(Stored data entries)
- Opening Delimiter -

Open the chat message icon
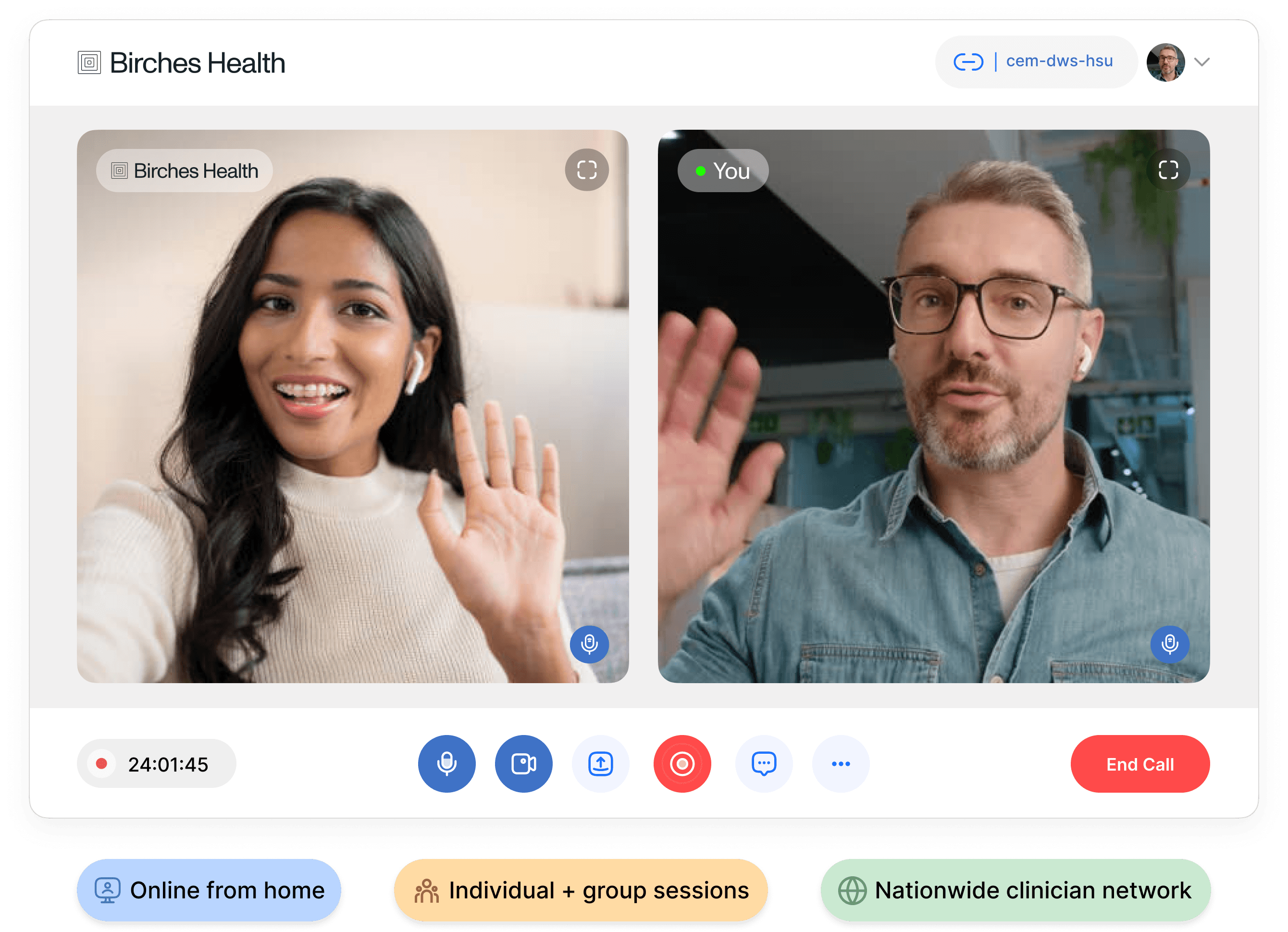This screenshot has height=932, width=1288. 763,763
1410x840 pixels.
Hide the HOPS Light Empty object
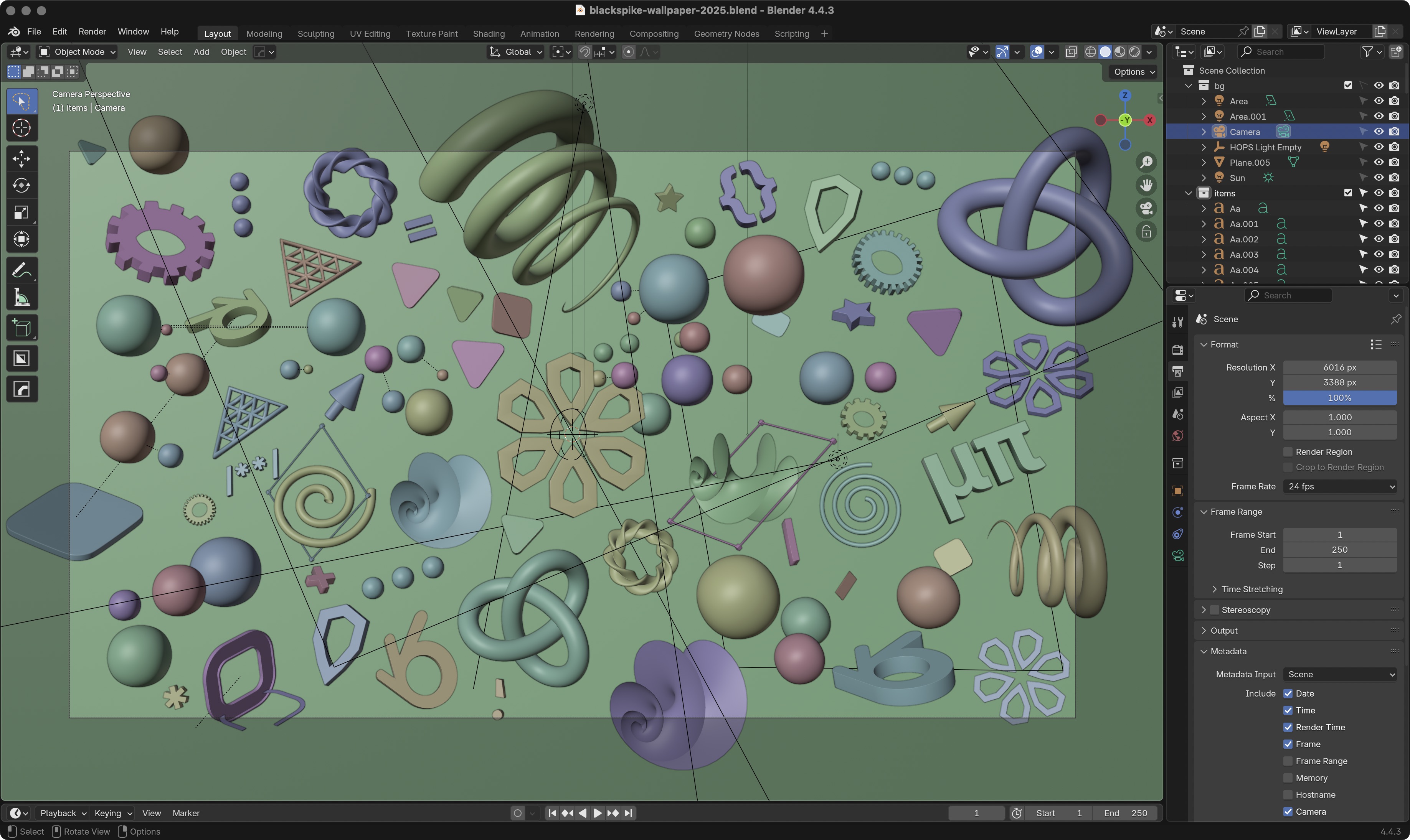click(1378, 147)
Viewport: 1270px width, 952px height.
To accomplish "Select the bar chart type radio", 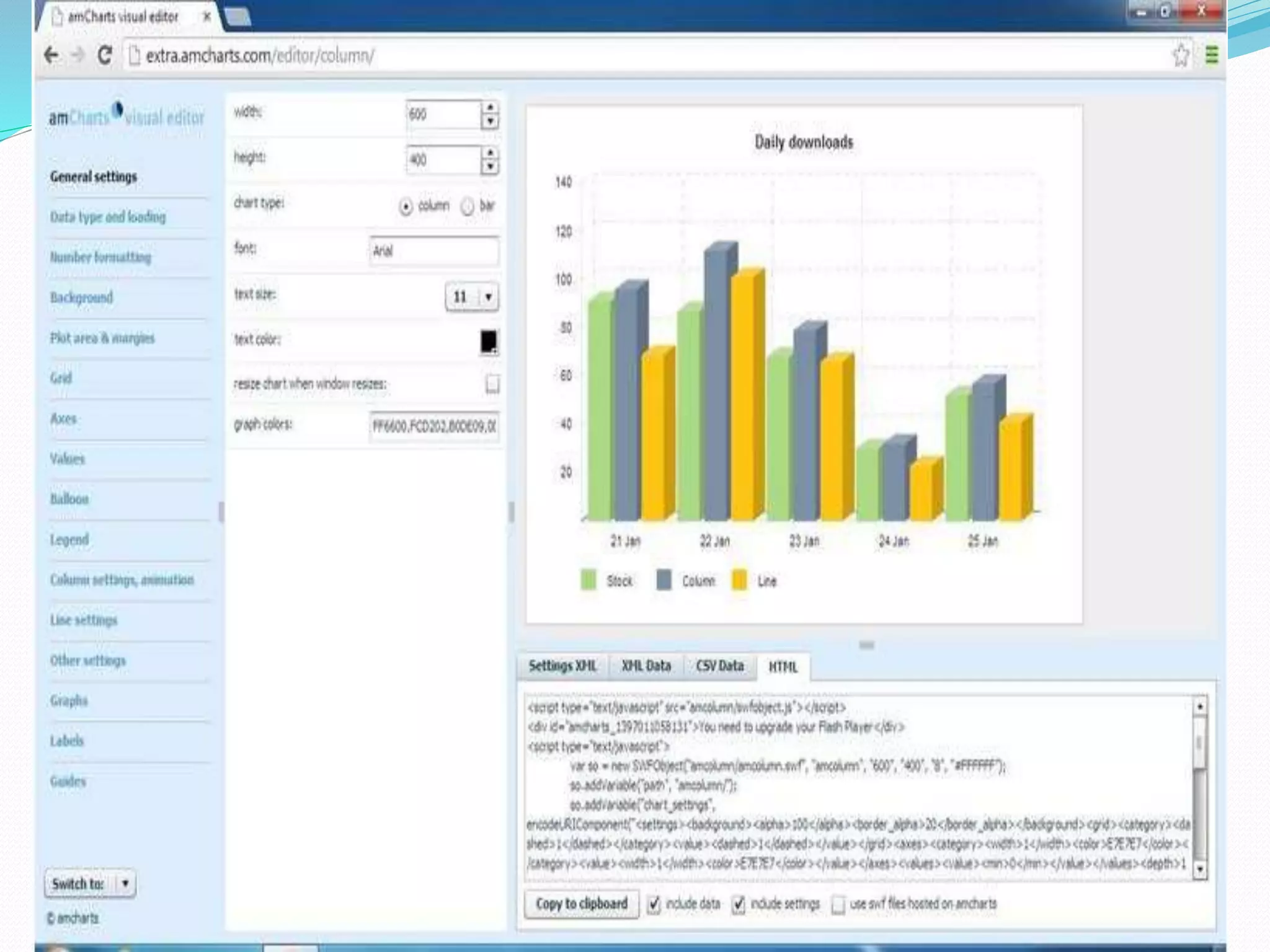I will (x=468, y=206).
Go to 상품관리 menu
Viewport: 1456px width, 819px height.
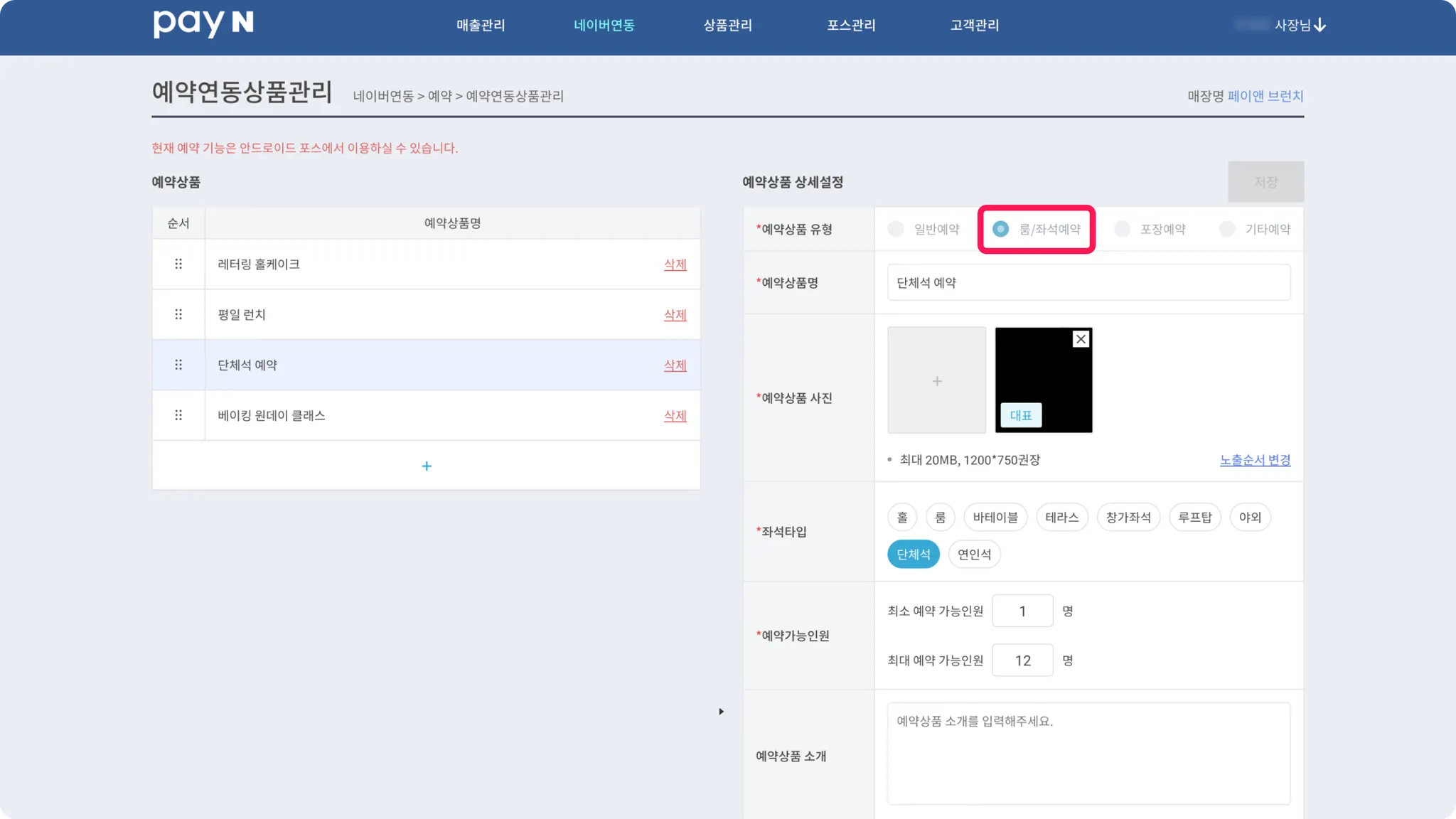727,25
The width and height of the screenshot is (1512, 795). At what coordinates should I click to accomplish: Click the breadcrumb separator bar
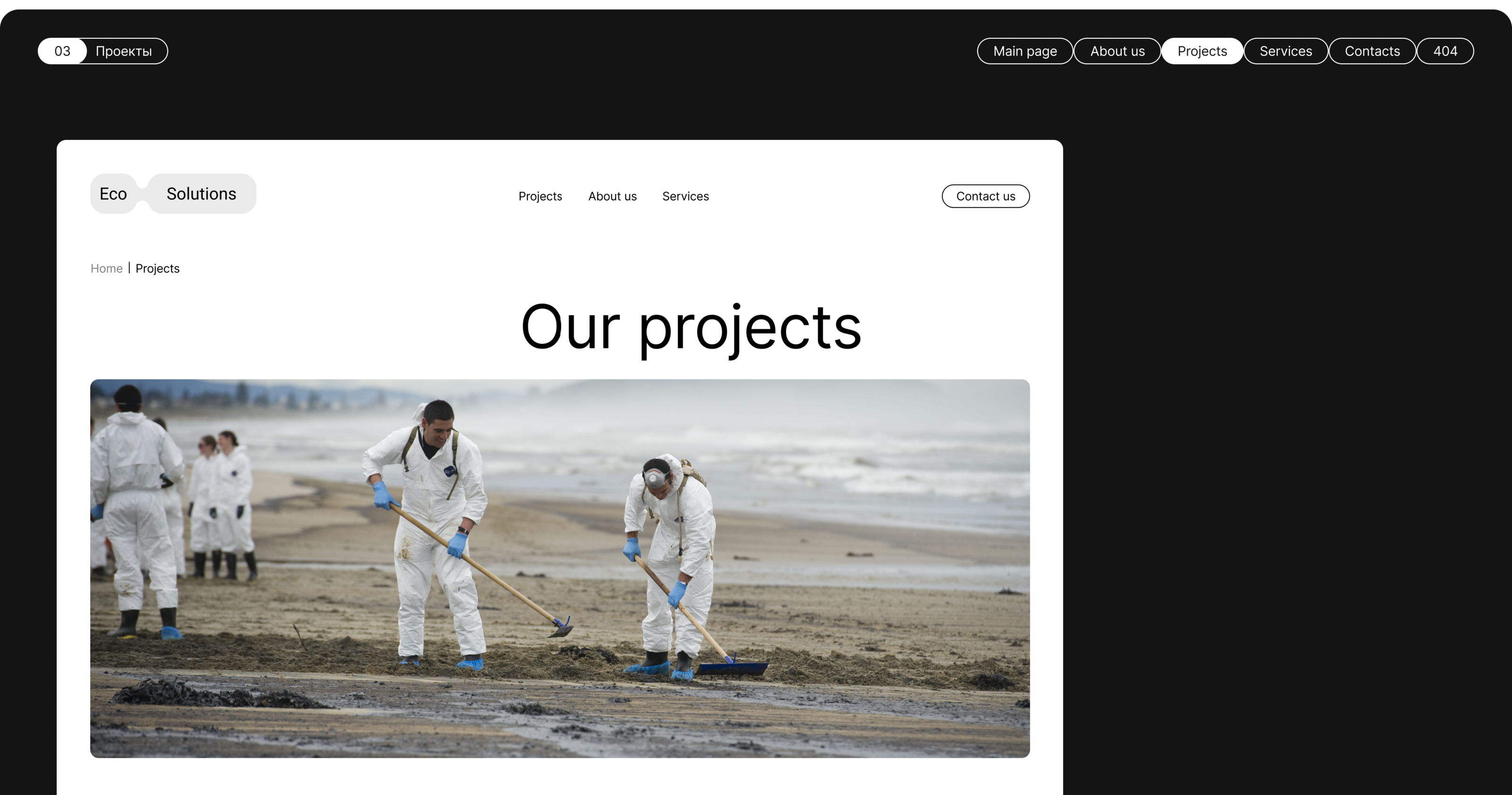coord(129,268)
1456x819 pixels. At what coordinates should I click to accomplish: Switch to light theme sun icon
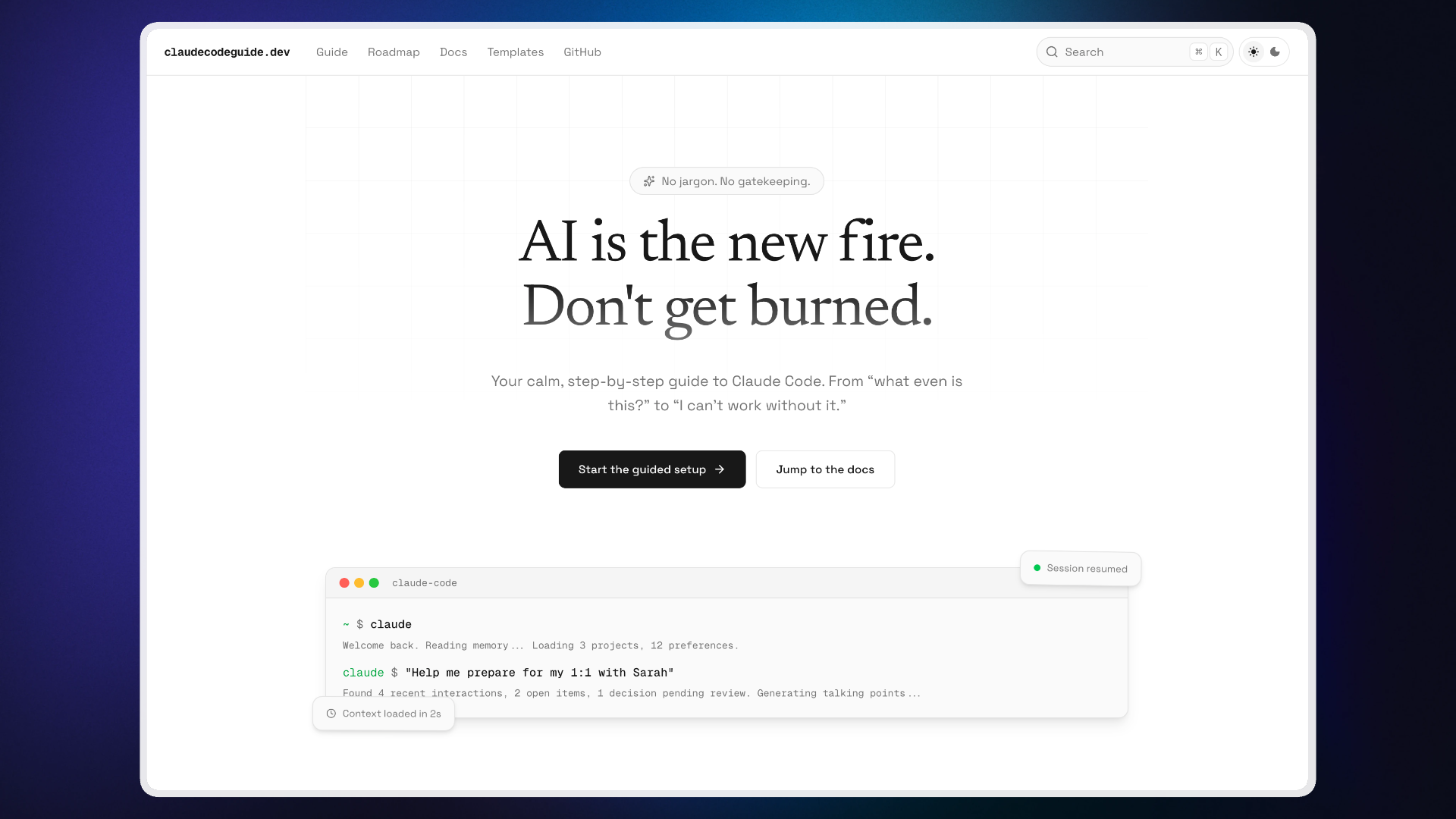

- Closing Delimiter -

WORK REQUEST — Please retype only the lines from the line that holds "The width and" through the end of the records, exactly as they stand, and drop every picture.

RESULT BELOW —
The width and height of the screenshot is (1512, 795). At what coordinates should I click to accomplish: Click the breadcrumb separator bar
coord(129,268)
1456x819 pixels. At what coordinates should I click to accomplish: Switch to light theme sun icon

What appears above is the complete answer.